Of course, I soon grew weary of writing for guys who think $5,000 stereo speakers are their god-given right. But I also got tired of explaining the gig to people who asked, “Just how many rich Latino men can there be?”
However, as America lurches out of its economic doldrums, it might surprise people that Latinos are leading the way. In fact, Hispanics (along with Asians) have the strongest job growth in the country, and “their employment levels are higher now than just before the start of the Great Recession … a milestone not yet reached by white and black workers.”
Furthermore, the much-maligned Latino immigrant male is working harder than ever. About 80 percent of foreign-born men (many of whom are presumably Hispanic) are in the labor force, “a full 10 percentage points higher than the rate among native-born men.” Keep in mind that, contrary to conventional thinking, immigrants – even undocumented ones – put more into the American economy than they take out.
The bottom line is that about 60 percent of the jobs that this country created last year went to Latinos. Many of those jobs are low-paying gigs, so it’s not quite time to break out the champagne.
But it’s clear that the fabled Latino work ethic is propelling much of the economic momentum in this country. Perhaps this was inevitable.
For some time now, America has been looking to Hispanics to boost the economy. Even at the beginning of the downturn, Hispanic Business pointed out that “Hispanics will likely supply valuable labor and sustain the U.S. economy far into the 21st century.”
Indeed, the buying power of Latinos “has increased from $210 billion in 1990 to $1 trillion in 2010 and is projected to climb to $1.5 trillion in 2015.” And in case you were wondering, that increase covers just a quarter century and “is 605.3 percent, the highest of all race/ethnic groups.”

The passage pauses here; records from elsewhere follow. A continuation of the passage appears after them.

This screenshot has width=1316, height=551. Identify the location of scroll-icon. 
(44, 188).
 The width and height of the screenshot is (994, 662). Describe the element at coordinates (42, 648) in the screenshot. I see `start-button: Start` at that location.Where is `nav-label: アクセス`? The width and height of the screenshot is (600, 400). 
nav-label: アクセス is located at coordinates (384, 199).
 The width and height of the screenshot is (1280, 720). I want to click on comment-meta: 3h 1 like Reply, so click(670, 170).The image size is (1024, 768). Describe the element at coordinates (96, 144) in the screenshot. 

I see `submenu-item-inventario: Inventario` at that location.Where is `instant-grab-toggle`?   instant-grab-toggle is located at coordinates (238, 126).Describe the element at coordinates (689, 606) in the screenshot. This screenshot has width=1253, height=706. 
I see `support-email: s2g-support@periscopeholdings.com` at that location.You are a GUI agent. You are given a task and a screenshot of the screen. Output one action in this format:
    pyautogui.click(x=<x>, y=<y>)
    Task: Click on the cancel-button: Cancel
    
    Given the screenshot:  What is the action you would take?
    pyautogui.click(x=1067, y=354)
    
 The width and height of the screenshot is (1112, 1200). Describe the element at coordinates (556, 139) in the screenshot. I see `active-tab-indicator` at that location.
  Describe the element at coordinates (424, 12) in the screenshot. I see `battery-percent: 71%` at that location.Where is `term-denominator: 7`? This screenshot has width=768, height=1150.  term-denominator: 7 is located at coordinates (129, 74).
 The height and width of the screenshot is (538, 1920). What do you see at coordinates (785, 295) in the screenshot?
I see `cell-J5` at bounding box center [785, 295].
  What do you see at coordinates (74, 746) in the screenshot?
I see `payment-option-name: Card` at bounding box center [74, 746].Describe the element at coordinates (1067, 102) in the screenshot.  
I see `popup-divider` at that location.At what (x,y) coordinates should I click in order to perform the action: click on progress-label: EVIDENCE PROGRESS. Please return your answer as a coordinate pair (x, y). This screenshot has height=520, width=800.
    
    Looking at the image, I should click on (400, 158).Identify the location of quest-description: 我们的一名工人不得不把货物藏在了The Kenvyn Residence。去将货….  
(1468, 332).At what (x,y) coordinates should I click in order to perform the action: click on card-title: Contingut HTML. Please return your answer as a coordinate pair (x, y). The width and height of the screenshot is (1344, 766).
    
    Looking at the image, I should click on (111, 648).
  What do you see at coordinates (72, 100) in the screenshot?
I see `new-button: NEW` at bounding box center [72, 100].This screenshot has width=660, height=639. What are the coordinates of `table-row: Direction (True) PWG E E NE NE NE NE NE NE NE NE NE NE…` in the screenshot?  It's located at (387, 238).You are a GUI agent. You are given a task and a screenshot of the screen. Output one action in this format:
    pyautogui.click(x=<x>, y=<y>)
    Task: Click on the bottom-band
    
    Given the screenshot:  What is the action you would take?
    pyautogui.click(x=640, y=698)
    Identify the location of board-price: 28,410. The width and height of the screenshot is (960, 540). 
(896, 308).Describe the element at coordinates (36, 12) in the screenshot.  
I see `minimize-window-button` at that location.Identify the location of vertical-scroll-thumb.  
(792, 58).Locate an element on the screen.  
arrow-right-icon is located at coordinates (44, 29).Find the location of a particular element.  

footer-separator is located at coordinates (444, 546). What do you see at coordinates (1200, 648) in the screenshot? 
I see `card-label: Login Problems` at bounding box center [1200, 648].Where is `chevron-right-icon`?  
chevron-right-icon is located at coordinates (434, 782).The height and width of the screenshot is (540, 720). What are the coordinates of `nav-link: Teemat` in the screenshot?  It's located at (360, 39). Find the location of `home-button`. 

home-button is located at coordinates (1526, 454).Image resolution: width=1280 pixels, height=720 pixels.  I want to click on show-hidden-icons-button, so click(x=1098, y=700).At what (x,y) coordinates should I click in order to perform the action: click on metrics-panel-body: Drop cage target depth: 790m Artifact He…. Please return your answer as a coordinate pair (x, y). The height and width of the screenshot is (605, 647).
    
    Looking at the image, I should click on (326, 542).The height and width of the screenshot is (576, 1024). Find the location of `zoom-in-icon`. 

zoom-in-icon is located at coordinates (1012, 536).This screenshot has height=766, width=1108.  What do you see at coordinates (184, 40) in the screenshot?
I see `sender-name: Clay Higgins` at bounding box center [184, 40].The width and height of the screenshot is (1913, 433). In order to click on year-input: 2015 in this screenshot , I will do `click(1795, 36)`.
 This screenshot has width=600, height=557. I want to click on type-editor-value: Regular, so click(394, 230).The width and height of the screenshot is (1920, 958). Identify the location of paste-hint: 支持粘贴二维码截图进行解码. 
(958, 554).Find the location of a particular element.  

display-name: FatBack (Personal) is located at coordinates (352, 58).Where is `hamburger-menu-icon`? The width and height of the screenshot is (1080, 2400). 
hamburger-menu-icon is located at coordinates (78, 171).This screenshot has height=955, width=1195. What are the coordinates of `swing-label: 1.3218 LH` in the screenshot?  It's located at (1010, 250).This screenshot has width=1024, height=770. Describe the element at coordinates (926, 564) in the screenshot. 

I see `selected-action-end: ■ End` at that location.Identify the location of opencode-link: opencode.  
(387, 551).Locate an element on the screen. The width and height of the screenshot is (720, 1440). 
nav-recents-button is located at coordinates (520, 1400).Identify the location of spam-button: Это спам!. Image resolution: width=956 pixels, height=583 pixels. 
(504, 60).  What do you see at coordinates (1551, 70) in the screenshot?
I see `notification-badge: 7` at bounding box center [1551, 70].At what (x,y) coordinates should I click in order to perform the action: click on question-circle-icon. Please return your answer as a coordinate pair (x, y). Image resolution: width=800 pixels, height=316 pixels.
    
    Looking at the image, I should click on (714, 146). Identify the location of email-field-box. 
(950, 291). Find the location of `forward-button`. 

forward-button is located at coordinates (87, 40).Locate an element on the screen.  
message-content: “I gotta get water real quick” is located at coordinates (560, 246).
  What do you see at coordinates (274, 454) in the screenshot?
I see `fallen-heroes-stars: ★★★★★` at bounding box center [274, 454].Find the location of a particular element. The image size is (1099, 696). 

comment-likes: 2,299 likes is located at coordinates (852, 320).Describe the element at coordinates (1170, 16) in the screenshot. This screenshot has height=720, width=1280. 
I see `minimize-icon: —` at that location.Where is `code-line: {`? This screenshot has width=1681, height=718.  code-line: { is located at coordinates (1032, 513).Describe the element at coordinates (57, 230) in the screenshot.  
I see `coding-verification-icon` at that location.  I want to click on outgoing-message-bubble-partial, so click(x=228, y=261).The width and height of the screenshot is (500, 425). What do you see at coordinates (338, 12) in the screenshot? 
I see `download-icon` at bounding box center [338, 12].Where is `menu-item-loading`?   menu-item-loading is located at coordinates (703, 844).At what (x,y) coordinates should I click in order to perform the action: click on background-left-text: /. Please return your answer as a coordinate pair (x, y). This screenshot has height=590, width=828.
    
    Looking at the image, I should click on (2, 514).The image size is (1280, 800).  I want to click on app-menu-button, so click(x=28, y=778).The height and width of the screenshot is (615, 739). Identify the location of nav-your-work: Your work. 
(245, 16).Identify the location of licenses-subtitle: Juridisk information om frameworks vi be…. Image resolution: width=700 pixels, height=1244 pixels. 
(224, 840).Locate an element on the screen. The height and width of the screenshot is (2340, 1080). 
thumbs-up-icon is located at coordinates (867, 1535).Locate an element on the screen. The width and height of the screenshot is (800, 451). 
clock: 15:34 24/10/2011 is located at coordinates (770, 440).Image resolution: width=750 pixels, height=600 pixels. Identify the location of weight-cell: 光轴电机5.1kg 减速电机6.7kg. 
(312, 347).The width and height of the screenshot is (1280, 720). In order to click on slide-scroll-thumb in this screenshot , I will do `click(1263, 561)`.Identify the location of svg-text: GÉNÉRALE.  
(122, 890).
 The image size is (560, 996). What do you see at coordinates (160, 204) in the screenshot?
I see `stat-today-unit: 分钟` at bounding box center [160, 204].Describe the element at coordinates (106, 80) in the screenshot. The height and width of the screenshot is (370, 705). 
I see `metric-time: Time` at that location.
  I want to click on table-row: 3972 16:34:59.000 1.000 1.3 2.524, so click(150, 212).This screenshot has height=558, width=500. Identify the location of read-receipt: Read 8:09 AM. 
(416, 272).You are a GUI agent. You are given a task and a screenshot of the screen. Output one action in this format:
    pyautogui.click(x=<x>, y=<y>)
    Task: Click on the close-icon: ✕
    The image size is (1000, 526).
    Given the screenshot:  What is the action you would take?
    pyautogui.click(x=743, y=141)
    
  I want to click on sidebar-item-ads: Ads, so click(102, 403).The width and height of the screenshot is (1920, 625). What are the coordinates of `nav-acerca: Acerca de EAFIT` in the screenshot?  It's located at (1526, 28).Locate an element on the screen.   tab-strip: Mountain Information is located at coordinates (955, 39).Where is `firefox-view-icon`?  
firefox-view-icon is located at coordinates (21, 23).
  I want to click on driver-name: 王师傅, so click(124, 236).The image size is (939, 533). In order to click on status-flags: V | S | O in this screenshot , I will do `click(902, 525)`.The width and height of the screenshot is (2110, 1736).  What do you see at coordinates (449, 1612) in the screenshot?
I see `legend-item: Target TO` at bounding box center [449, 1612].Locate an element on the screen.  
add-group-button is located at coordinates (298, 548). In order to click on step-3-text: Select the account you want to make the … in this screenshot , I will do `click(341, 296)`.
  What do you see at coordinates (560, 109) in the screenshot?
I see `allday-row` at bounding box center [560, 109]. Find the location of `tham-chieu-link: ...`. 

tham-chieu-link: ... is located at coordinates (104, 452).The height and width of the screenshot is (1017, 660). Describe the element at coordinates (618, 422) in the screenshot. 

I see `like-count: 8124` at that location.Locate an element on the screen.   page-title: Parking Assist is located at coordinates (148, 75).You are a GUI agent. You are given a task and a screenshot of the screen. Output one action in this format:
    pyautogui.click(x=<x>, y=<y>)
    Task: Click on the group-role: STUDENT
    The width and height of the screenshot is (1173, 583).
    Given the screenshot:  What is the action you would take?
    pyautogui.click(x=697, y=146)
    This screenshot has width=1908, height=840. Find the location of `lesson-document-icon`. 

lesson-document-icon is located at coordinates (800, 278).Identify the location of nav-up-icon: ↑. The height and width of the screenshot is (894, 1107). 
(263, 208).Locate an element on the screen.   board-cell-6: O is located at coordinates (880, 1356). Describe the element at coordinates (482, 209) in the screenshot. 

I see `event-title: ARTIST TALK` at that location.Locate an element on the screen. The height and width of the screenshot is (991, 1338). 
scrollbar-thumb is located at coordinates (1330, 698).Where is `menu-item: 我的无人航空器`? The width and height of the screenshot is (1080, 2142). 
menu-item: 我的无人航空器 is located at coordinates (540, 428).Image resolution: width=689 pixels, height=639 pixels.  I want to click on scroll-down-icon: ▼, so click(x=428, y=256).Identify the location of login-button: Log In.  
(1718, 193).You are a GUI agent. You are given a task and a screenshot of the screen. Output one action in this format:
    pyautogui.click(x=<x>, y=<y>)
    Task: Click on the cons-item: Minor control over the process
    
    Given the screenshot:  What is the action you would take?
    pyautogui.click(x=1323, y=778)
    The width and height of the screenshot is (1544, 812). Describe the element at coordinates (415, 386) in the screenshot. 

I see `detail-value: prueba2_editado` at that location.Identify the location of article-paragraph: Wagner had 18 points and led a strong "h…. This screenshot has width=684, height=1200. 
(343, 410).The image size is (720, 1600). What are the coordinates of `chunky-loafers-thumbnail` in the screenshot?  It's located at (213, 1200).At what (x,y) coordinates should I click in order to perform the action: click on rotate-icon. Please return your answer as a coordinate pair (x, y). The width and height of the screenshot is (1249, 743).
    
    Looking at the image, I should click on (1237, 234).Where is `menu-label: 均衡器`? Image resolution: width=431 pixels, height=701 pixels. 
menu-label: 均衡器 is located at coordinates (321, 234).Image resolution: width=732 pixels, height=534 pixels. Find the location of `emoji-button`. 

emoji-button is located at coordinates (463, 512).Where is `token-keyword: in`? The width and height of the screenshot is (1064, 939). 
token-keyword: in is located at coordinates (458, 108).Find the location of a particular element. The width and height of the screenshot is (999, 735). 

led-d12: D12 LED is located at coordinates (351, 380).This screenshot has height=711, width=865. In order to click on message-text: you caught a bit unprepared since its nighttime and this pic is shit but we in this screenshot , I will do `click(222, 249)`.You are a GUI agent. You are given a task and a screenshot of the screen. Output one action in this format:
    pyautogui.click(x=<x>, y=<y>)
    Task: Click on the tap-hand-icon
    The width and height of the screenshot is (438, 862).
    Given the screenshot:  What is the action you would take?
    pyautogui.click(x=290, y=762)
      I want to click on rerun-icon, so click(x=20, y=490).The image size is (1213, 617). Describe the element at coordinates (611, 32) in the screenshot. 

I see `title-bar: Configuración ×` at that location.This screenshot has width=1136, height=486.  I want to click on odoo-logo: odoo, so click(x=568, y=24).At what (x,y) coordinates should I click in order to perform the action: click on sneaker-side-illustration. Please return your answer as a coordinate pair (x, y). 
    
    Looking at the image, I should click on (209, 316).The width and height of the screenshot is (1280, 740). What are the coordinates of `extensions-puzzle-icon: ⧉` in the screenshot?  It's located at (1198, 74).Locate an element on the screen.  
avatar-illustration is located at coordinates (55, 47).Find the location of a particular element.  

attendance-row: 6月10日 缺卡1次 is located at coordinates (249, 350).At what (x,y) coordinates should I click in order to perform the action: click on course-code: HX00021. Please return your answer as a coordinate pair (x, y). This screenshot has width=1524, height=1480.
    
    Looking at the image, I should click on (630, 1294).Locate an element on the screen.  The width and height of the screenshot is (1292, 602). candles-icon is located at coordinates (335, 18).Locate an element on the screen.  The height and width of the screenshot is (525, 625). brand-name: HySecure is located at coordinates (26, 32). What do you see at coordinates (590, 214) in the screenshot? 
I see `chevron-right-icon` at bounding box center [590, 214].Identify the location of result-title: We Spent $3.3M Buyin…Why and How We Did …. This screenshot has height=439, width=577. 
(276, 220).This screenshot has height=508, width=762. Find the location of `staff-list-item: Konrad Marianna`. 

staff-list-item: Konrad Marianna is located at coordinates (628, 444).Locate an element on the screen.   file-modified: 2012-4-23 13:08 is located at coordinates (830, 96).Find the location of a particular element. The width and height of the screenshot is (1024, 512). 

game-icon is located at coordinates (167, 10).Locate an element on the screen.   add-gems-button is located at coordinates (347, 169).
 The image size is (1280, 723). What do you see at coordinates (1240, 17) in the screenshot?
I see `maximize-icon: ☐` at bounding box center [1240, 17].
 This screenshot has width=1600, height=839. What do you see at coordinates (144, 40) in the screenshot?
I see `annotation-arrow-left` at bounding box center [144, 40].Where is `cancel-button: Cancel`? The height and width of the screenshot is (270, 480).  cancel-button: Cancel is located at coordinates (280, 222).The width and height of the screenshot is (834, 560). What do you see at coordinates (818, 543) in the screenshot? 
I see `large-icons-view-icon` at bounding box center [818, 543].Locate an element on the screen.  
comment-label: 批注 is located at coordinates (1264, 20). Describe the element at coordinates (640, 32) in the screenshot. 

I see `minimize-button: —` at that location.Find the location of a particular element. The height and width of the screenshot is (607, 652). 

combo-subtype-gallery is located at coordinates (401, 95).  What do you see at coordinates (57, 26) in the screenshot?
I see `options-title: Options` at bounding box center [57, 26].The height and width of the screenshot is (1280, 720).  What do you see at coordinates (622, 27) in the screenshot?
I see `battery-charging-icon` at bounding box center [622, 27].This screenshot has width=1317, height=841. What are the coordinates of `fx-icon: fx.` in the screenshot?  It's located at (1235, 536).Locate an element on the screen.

So to answer the question about just how many affluent Hispanics there are, let me point out that in the last decade, “the number of upscale Latino households more than doubled, and grew three times faster than the number of non-Latino upscale households.” At this pace, it’s entirely likely that Latinos will soon be even more of an economic force than we currently are.
After all, we already have mega-rich Hispanics who think nothing of spending extravagantly and flaunting their wealth, just like old-money one percenters.
You can’t tell me that’s not progress.